Revealing the Secrets of Email Encryption

Do you know how modern email protection works?
Not really? You are not alone.

For a simple picture of email encryption most people think of a box in which they place their message that can be locked with a single key. Once the message is in the box and the box is locked, it can safely be handed over to someone (the mailserver) taking care of the transport to the intended recipient. This simple picture is not too bad because, in a way, that's what happens. But on the other hand this picture is fundamentally misleading to understand how email encryption really works. In other words, the reality is different.

If you follow this simple model alone, and many of us have no alternative, chances are, that you will make dangerous mistakes when you use email encryption or that you simply don't know how to use it. And that is not your fault.

Let me help you understand the basic idea behind modern email encryption to get a realistic picture of how it really works. A picture, that can lead you to do the right thing and to know why.

Why is the simple picture fundamentally misleading?

Because modern email encryption has two very different boxes used to lock a message. You probably haven't heard of the other type of box yet. But the second one plays the most important role in the whole process.

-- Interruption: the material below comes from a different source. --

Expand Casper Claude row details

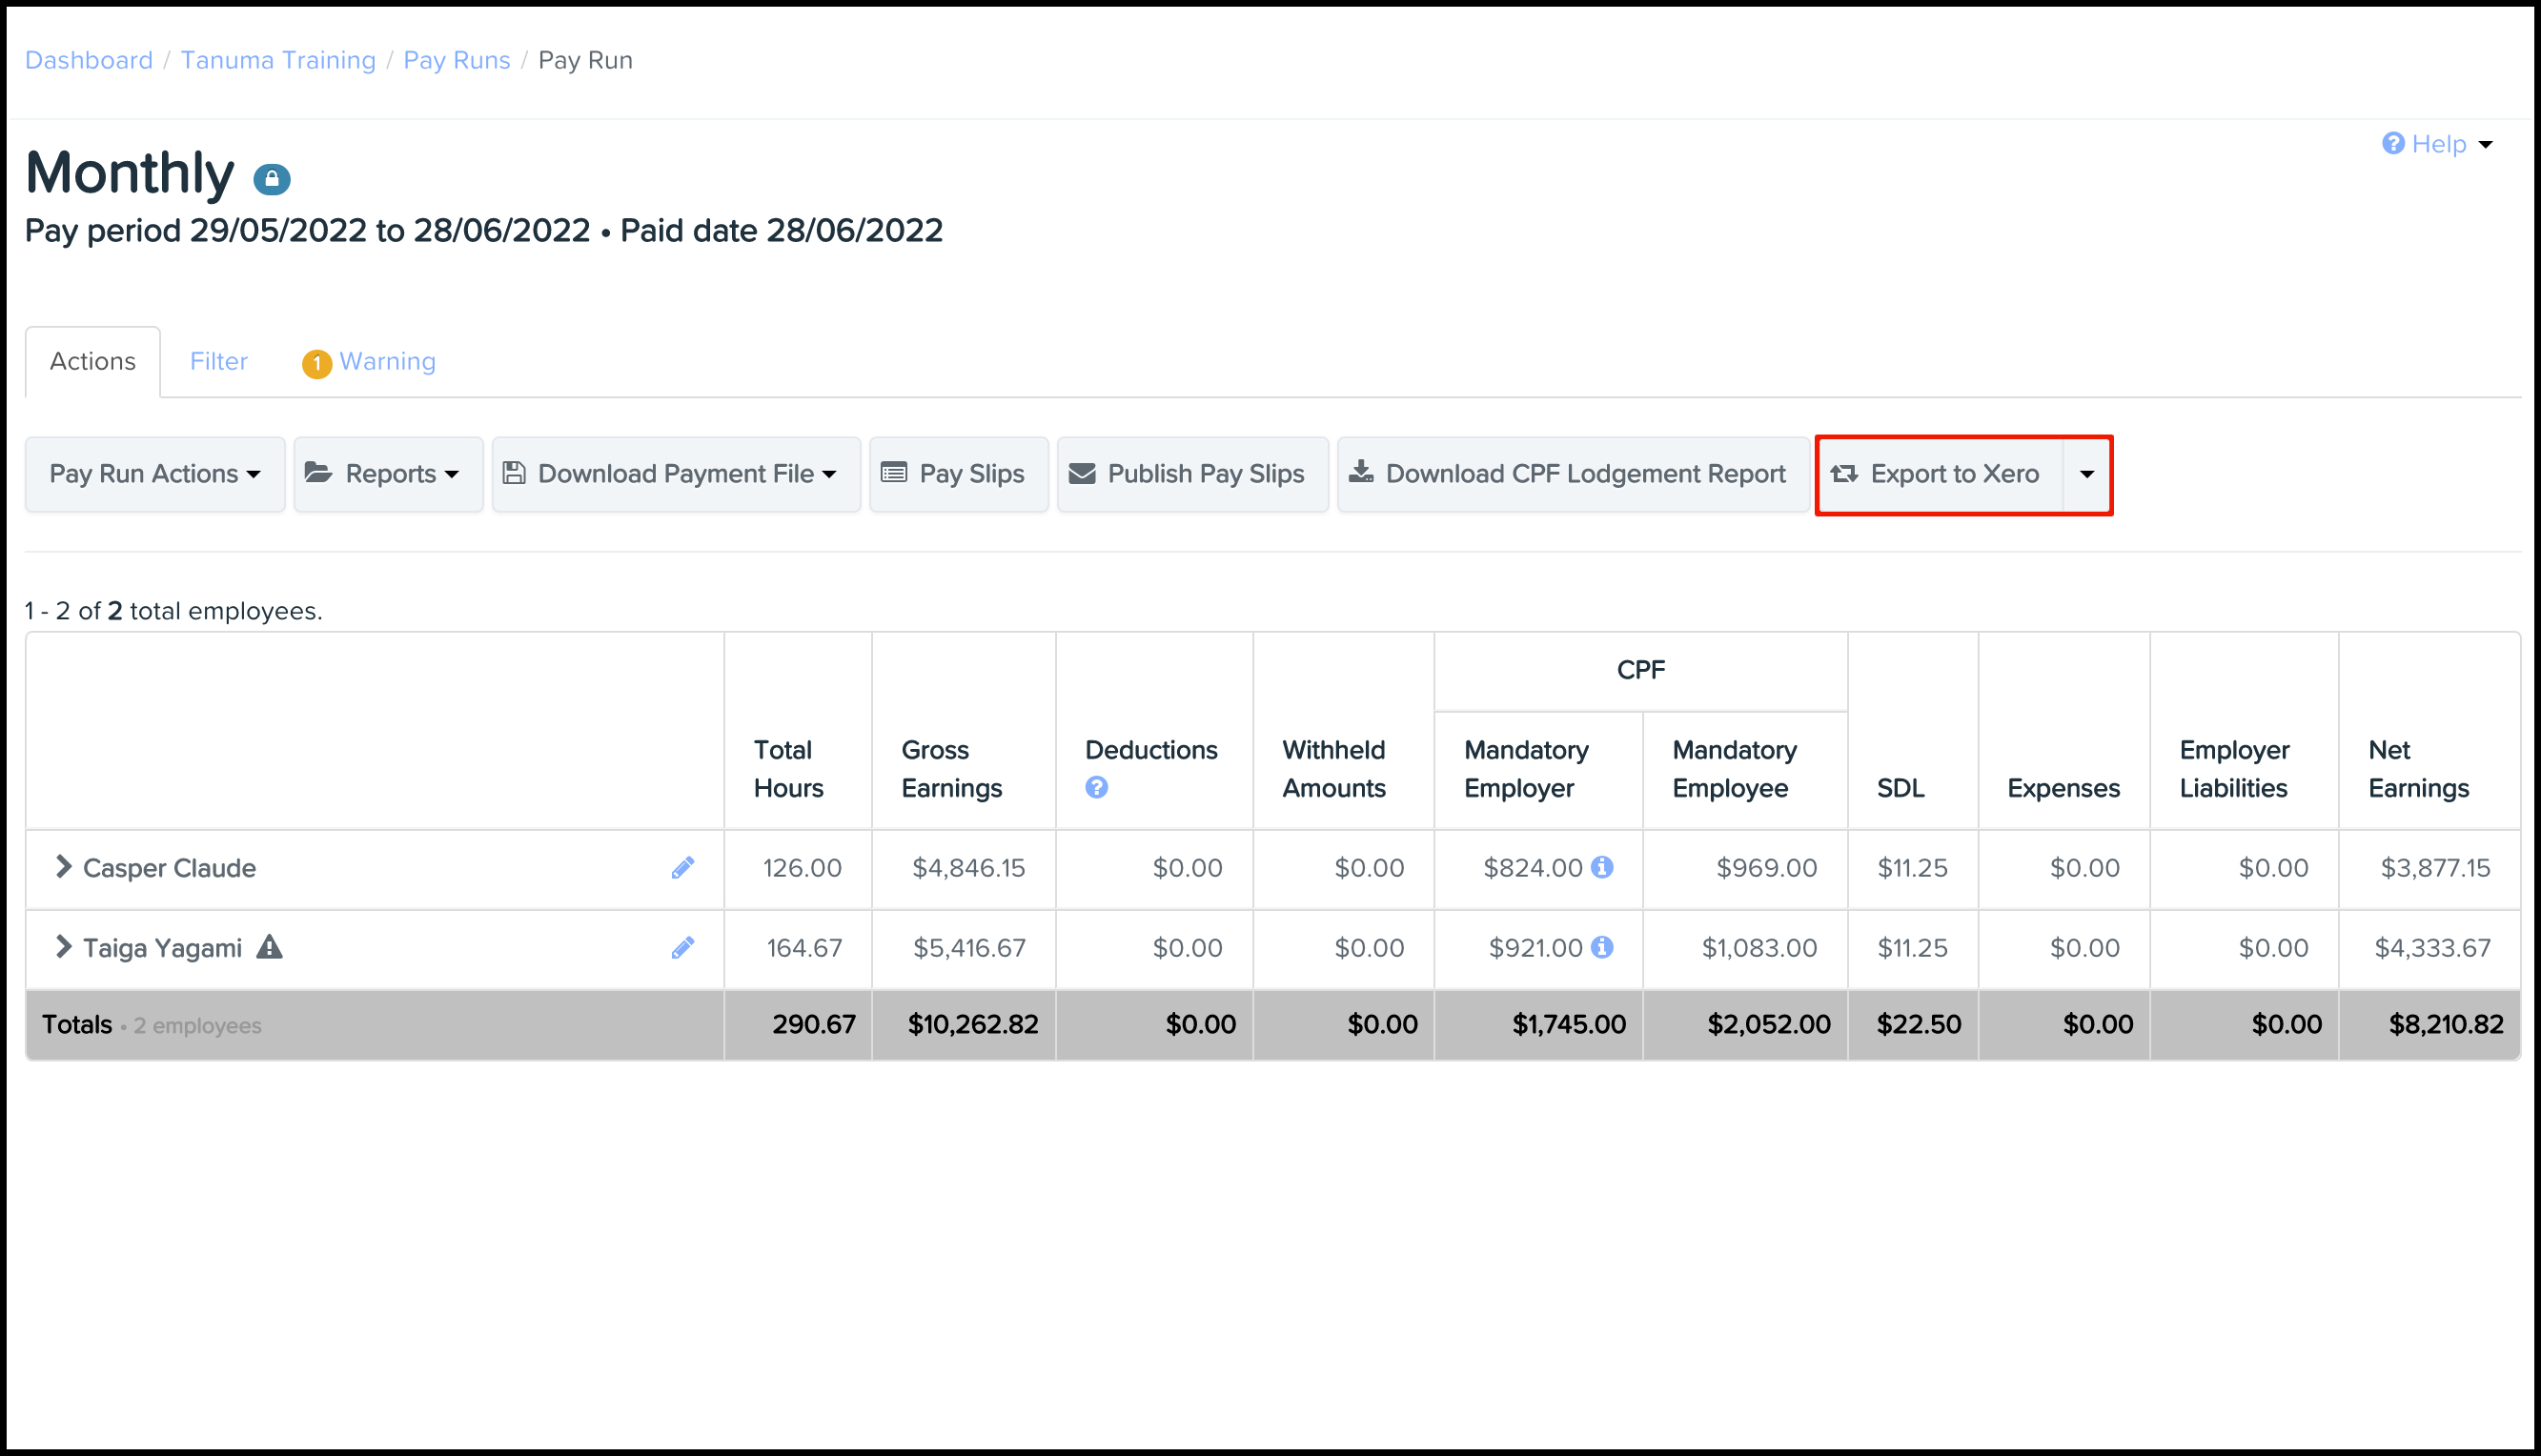coord(63,867)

The Ordinary, Single-Key Box

Of course, there is a place for the ordinary box in email encryption that can be locked with a single key. In the real world such a box would come with a pre-fabricated key attached when you buy one in the shops. But the single-key box for email encryption works a little bit differently. You can buy a single-key box without a key and pick any key afterwards in a way you like, because a key is only a very, very large number. Once you lock the box with the key you have deliberately chosen (and nobody knows which one you took) the internal mechanism of the box changes in a way that this box (once locked) can only be opened with the same key or a copy of the same key. The experts today call this box the AES-box and the number you've selected the AES-key.

Well, the message locked in the box is ready for travel and the recipient receiving your locked box will only be able to open it, if he has a copy of the key you used to lock it.

I'm sure you see the problem that arises here. How would your partner on the other side know the key? Without the key it will be impossible to open the box.

That's a really hard problem, because you cannot attach the key to the box or send it with another courier. The key has to reach your partner in a safe way, or all security is lost.

The Invention of a Double-Key-Box

Some three and a half decades ago three clever guys invented an entirely different kind of box that revolutionized the digital world. The new box opened up new possibilities that were unthinkable before. I admit, there is no real-world example of such a box and that may be the reason why most people don't understand what they do when they use this kind of box in practice. And we all do use it when we surf the internet. Believe me, everything we do today to secure our online life is based on this new double-key-box. Paying credit to the inventors, experts call the new box the RSA-box.

How Does the Double-Key Box Work?

You can put a message into the box and lock the box with one key that you own. But once you've locked the box with this key you cannot open it with this key again, it remains locked. The only chance to get the box open again is to use a second key, which is a totally different one but which is related to the key used to lock the box. Both keys form a tightly bound pair where one key can undo the locking done by the other.

For email encryption those double-key-boxes are used to make sure that only one person is able to open the box, the recipient of your encrypted message.

But there was a problem, do you remember? You cannot send the key across the world together with the locked box.

Well, actually you can, and the message in the box will remain secure, too.

Sounds like a miracle? No, not at all, we now have double-key-boxes.

Imagine, you can make copies of your keys very easily. After all, keys are only large numbers. For email encryption to work properly, all you have to do is, make a key pair and circulate copies of one of your keys to everyone who may wish to send you an encrypted email. There is no risk in sending one key (the public key) out into the world so that everyone can get a copy. As long as the other key (the secret or private key) remains secret, all is fine. The secret key, on the other hand, has to be guarded as carefully as the crown jewels. If it falls into the wrong hands, all is lost (again).

What is really going on?

Before we can start to encrypt a message we have to get the recipient's public key. If we don't have it, we cannot do anything. I suppose you know why? To prepare our message for safe travel, we want to use a double-key-box and lock it with the recipient's public key. In doing so we make sure that the only person that would be able to open the box will be our partner, because only he has the corresponding secret key.

And what would he find inside the box after he has opened it? I bet you will be convinced that he will find our message inside. But no, actually he will find a key for a single-key-box in which we have placed our real message for travel together with the double-key-box. With this clever trick we have solved the problem of safe key transmission.

But only if we have used the correct public key to lock the double-key-box. If we happen to select the wrong public key, we are going to make a dangerous mistake. Not only will we give someone else the ability to open the box unintentionally, but we also prevent the intended recipient from reading our message. We are doing the complete opposite of what we intend to do, and we do not recognize that we've done something terribly wrong.

I hope, understanding the crucial part of the double-key-box will help you to avoid such terrible mistakes when you use email encryption in future. Now that you've come to terms with the basics of email encryption you will be immune to making silly mistakes, so go ahead and use email encryption.